= Text segment =
• • •
On Monday, 18 March 2013 Radio 4 broadcast, in the series ‘Document, an interesting programme to which I made a small contribution. Below is the description of the programme that appears on the BBC website.  The programme is available  on iPlayer for a year – that is until March 2014 – click here to listen.

‘Votes for Victorian Women

Duration: 
28 minutes
First broadcast:

 Monday 18 March 2013

Popular history tells us that women did not get the vote until 1918.

Though they could technically vote in local elections before that, many historians have argued that in practice they had no vote until the 1860s at the earliest. And evidence that they ever did vote has proved almost impossible to find.

But now a poll book, discovered in a box of papers in a local record office, clearly shows 25 women voting in elections for important local posts in Lichfield in 1843.

In this week’s Document, the historian Sarah Richardson follows the trail of these women, to reveal a picture of Victorian women’s involvement in politics which challenges many of our assumptions.

She discovers that they represented a surprising cross-section of society – old and young, poor and prosperous – and attempts to trace their descendants today.
• • •
= Dataset excerpt =
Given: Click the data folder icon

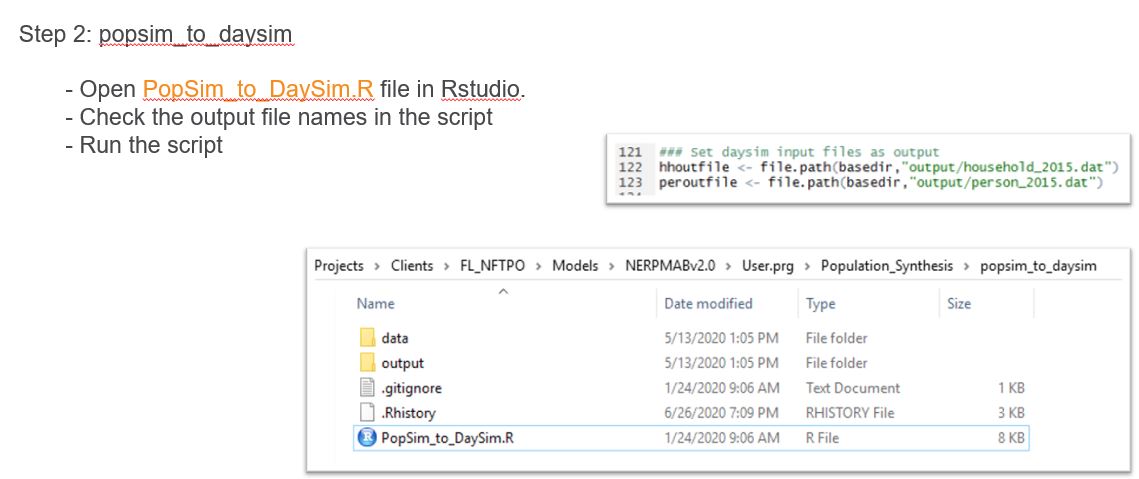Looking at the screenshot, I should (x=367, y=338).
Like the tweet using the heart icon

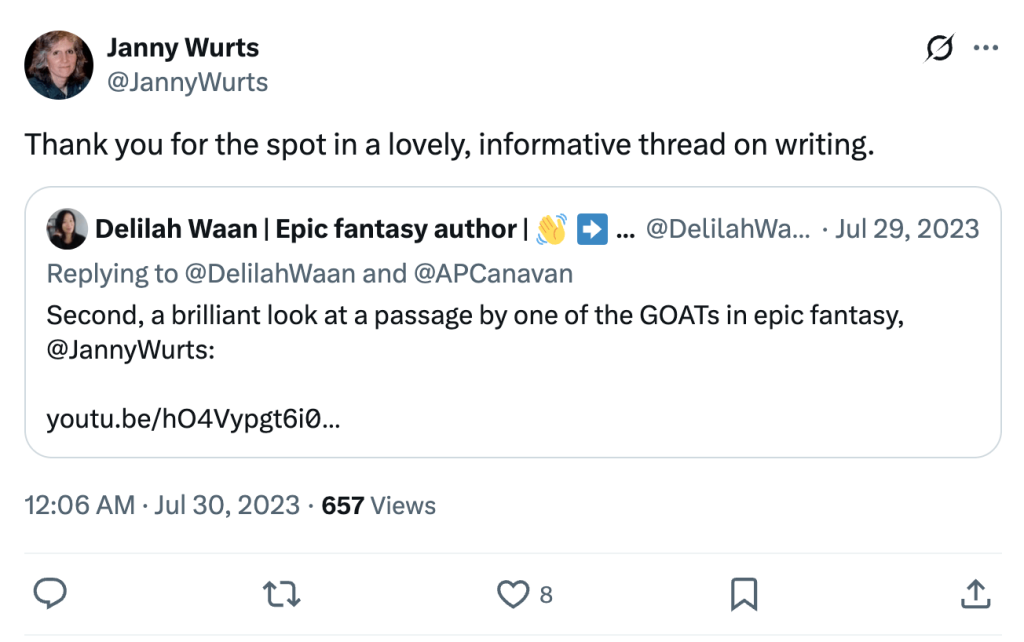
• • •
= What you will do =
1/ In the text about the Votes for Victorian Women broadcast, restate the paragraph beginning "Though they could technically vote" as a short bulleted list that keeps its main facts.
2/ According to the broadcast text, in what year did the newly found poll book record women voting in Lichfield?
3/ Using the broadcast text, explain in one to three sentences why the poll book found in a local record office is significant.

= Set of answers =
1/
- Before 1918, women could technically vote in local elections.
- Many historians have argued that in practice women had no vote until the 1860s at the earliest.
- Evidence that women ever voted has proved almost impossible to find.

2/ 1843

3/ Evidence that women ever voted had proved almost impossible to find. Many historians had also argued that women had no vote in practice until the 1860s at the earliest. The poll book clearly shows 25 women voting for important local posts in Lichfield in 1843.